Sunday, July 18, 2010

Another Letdown

And so this has also been neglected for the past week+. The next on the list of things I'm failing at. And not because I have nothing to write or because I want to avoid it. I'm just so tired. Sorry for the down mood; I'm sure I'll be more positive in a bit.

Monday, July 5, 2010

Realizations

One of my largest and longest held dreams in life is to get accepted into medical school and become a physician. I was recently rereading a book called "So, You Want To Be A Doctor, Eh?" (aimed at Canadian students - hence the "eh") and I realized something.

Just because I have big dreams, doesn't mean that achieving them now is better than achieving them later. That doesn't mean I want to be forty years old before I get into medical school or wait until I've done two undergraduate degrees and worked for several years before applying. What it does mean, is that maybe I don't have to get accepted in my third year of university in order to feel like I've accomplished something. Maybe I don't need to apply as soon as I can. More importantly, maybe I no longer want to.

For as long as I can remember, I planned to finish high school in three years, do two years of undergrad, apply and get accepted to medical school for third year and take a three year program (University of Calgary or McMaster), etc. But due to hospitalizations and treatment, high school was four years. I am entering my second year of university this September and have not yet written the MCAT (and won't be this summer), hence I cannot apply for third-year acceptance. And more and more I am realizing that I don't need to rush it. Getting it done faster, earlier, younger, may to some seem outwardly more impressive, but in the long run, I think that the other things will weigh more importantly on my values and accomplishments-I'm-proud-of scale. Getting accepted in third-year might be impressive/whatever now, but in many years, I think I'd rather have completed my degree and fourth year honours thesis, travelled more, volunteered more, tried more new things, explored my options, learned more in a variety of areas.

My goal is shifting. At least for today, my epiphany is that I don't just want things in my life completed as young as possible, but as fully and beneficially as possible. It's not about narrowness and surface achievement. It's about deeper, fuller, more impactful experiences. And that might be more than okay.

PROBLEMS AND TASKS:
[A] Say whether each statement agrees with the blog entries, answering yes or no and quoting the words that decide it.
(i) The writer finished high school in three years.
(ii) The writer will write the MCAT this summer.
(iii) The book the writer was rereading is aimed at Canadian students.
[B] Answer these questions from the blog entries.
(i) What reason does the July 18 entry give for neglecting the blog?
(ii) Which two schools are named for a three-year medical program?
(iii) Which year of university is the writer entering this September?
The data that comes next is separate material and is not part of the blog entries.

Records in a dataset
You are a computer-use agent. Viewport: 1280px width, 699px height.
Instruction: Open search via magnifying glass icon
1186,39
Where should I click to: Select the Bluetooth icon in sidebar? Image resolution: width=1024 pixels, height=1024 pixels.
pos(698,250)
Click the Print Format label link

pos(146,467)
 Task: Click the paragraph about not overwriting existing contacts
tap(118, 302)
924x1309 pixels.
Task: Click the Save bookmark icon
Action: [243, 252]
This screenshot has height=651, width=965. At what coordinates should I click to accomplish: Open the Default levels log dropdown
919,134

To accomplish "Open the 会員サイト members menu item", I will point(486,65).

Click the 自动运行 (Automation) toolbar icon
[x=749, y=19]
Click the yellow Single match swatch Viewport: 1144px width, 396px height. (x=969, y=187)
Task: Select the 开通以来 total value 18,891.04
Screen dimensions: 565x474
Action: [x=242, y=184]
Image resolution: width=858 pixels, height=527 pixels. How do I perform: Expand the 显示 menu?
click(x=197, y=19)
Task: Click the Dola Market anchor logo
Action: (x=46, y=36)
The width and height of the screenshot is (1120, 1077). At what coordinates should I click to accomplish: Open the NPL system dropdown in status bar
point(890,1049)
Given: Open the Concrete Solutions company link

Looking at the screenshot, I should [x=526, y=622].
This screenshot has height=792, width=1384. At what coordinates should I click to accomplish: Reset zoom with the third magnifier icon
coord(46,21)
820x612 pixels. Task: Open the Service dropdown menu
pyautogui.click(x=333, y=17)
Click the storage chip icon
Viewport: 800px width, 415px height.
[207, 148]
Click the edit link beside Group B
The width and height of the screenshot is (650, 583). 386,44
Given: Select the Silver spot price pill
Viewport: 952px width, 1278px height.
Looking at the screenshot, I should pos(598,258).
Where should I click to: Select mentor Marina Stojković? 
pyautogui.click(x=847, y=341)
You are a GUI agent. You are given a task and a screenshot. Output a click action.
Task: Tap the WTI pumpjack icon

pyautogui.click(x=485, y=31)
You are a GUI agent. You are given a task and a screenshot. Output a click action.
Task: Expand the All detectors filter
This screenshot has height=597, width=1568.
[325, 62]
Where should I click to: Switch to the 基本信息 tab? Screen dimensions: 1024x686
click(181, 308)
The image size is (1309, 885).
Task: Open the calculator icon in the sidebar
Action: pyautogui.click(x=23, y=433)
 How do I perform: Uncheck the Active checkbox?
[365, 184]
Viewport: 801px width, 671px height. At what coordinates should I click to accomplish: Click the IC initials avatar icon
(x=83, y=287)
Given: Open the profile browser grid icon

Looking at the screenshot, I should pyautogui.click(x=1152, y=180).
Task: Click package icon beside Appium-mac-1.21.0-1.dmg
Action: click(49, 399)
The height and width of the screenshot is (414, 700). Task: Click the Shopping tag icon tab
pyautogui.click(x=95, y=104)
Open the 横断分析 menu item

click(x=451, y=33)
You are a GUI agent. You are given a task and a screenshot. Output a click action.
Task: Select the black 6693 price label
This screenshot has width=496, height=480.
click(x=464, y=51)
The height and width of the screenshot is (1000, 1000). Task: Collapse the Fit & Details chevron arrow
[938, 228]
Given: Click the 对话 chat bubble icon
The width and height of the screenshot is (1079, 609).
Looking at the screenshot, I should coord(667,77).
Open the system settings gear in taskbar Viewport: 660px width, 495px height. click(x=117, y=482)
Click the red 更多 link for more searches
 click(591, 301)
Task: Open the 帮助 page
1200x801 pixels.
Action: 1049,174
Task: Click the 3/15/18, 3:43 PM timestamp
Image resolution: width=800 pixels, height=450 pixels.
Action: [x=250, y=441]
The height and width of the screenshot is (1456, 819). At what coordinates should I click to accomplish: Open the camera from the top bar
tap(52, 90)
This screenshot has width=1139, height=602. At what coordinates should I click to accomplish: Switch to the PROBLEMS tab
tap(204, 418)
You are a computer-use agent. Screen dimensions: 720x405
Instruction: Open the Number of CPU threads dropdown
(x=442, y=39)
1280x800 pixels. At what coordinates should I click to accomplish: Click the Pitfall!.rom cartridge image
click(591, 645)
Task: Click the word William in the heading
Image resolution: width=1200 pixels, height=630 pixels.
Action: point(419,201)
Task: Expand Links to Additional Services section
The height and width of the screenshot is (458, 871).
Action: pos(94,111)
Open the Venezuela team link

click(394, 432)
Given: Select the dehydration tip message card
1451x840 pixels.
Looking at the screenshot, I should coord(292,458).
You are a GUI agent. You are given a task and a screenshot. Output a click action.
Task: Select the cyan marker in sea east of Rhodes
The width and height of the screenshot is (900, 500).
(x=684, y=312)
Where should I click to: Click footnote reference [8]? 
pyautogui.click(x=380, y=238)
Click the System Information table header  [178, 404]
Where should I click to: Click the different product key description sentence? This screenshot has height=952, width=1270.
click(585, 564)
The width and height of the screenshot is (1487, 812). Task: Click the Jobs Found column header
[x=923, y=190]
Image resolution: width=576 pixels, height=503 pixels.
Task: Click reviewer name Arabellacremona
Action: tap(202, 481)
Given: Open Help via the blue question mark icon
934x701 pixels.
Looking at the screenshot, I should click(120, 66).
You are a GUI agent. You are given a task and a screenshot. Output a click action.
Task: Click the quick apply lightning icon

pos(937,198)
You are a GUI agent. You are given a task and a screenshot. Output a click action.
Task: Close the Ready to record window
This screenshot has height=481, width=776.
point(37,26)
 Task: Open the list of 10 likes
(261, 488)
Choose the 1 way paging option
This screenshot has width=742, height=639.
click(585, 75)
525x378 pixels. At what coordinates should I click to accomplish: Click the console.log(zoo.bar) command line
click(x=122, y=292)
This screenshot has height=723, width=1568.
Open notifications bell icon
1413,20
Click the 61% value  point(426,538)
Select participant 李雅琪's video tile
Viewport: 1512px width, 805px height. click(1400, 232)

ANSWERS:
[A]
(i) No: "But due to hospitalizations and treatment, high school was four years."
(ii) No: "have not yet written the MCAT (and won't be this summer)"
(iii) Yes: "aimed at Canadian students - hence the "eh""

[B]
(i) The writer is very tired.
(ii) University of Calgary and McMaster.
(iii) The second year.